Ładowanie...
Nie was błogosławi Bóg wszechmogący
Nie was błogosławi Bóg wszechmogący
Kongregacja Nauki Wiary ogłosiła, że nie można błogosławić związków jednopłciowych. Wyjaśnia, że Kościół nie odmawia błogosławieństwa żadnej osobie, jednak błogosławiąc homoseksualną parę (lub niesakramentalny związek kobiety i mężczyzny) sprzeciwiałby się dotychczasowej nauce o małżeństwie i błogosławił grzech. Dokument zaakceptował papież Franciszek.

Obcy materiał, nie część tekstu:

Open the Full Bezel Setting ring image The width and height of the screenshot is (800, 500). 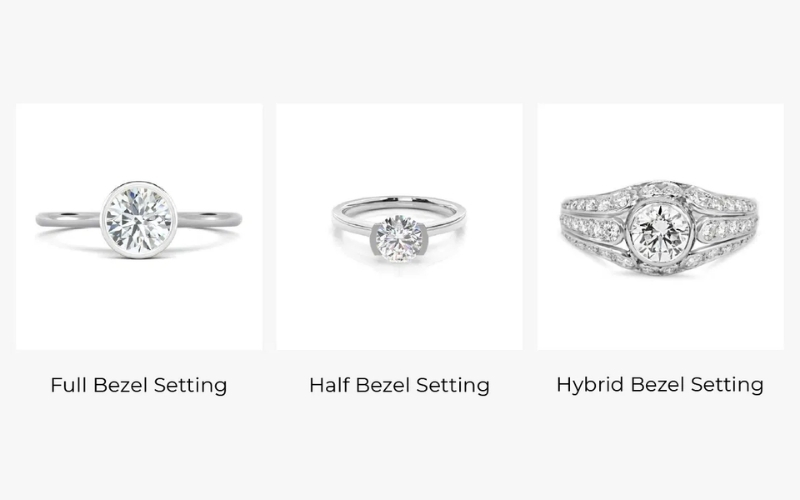click(x=139, y=227)

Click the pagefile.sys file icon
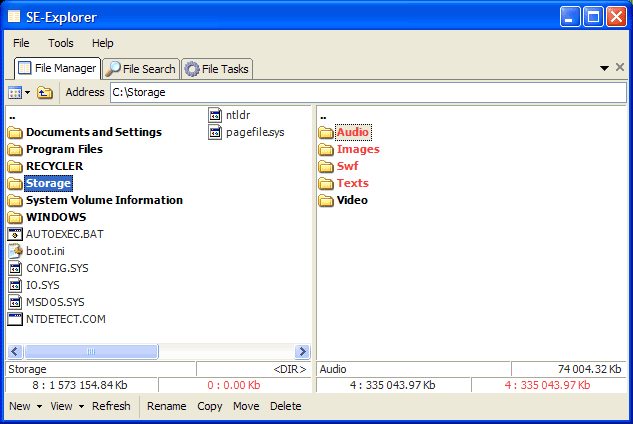pyautogui.click(x=215, y=132)
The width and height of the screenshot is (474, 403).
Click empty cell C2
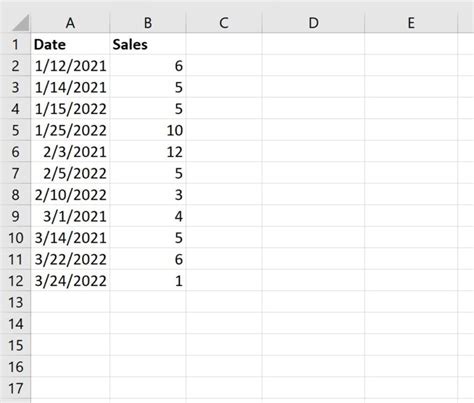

Zaskoczeni są wszyscy. Nawet ci, którzy pytanie do kongregacji przesłali i dostali odpowiedź po swej myśli, do tego jasną i konkretną. Podejrzewali, że Watykan będzie zwlekał lub kluczył. Bo skoro osobom żyjącym w grzechu i niesakramentalnym związku można udzielić komunii (o czym mówi papieska adhortacja „Amoris laetitia”), to dlaczego nie wolno ich pobłogosławić?
Ci, którzy Franciszka zawsze chwalili – za otwartość i przekonanie, że ważniejszy jest człowiek niż doktryna – teraz nie mogą uwierzyć, że odmawia komukolwiek Bożego błogosławieństwa. Przypominają, że są obrzędy błogosławienia rzeczy i zwierząt oraz że księża – zdarza się – święcą broń. Ale parom homoseksualnym będą musieli odmówić.
Doktryna po raz kolejny rozmija się z życiem. Błogosławienie par homoseksualnych to coraz częstsza praktyka w krajach Europy Zachodniej i Ameryki Płn. Biskup Antwerpii Johann Bonny publicznie skrytykował dokument (powołując się właśnie na „Amoris laetitia”) jako krzywdzący dla „homoseksualnych legalnych małżeństw, które mają dzieci, tworzą ciepłą i stabilną rodzinę, a ponadto aktywnie uczestniczą w życiu parafii”. Kilkuset księży z Niemiec i Austrii już zapowiedziało niesubordynację. Czy KNW – sukcesorka Świętej Inkwizycji – będzie ich teraz karać za udzielanie błogosławieństwa?
Do zaskoczeń i zdziwień dodajmy jeszcze jedno. Odpowiedź KNW to pierwszy oficjalny dokument Kościoła, który zrównuje związki homoseksualne z niesakramentalnymi związkami kobiety i mężczyzny. Obydwóm jednakowo odmawia błogosławieństwa, ale i w obydwu dostrzega „obecność elementów pozytywnych, które same w sobie zasługują na uznanie i docenienie”. I tego naprawdę nikt się nie spodziewał. ©℗
Autor artykułu

Napisz do nas
Chcesz podzielić się przemyśleniami, do których zainspirował Cię artykuł, zainteresować nas ważną sprawą lub opowiedzieć swoją historię? Napisz do redakcji na adres redakcja@tygodnikpowszechny.pl . Wiele listów publikujemy na łamach papierowego wydania oraz w serwisie internetowym, a dzięki niejednemu sygnałowi od Czytelników powstały ważne tematy dziennikarskie.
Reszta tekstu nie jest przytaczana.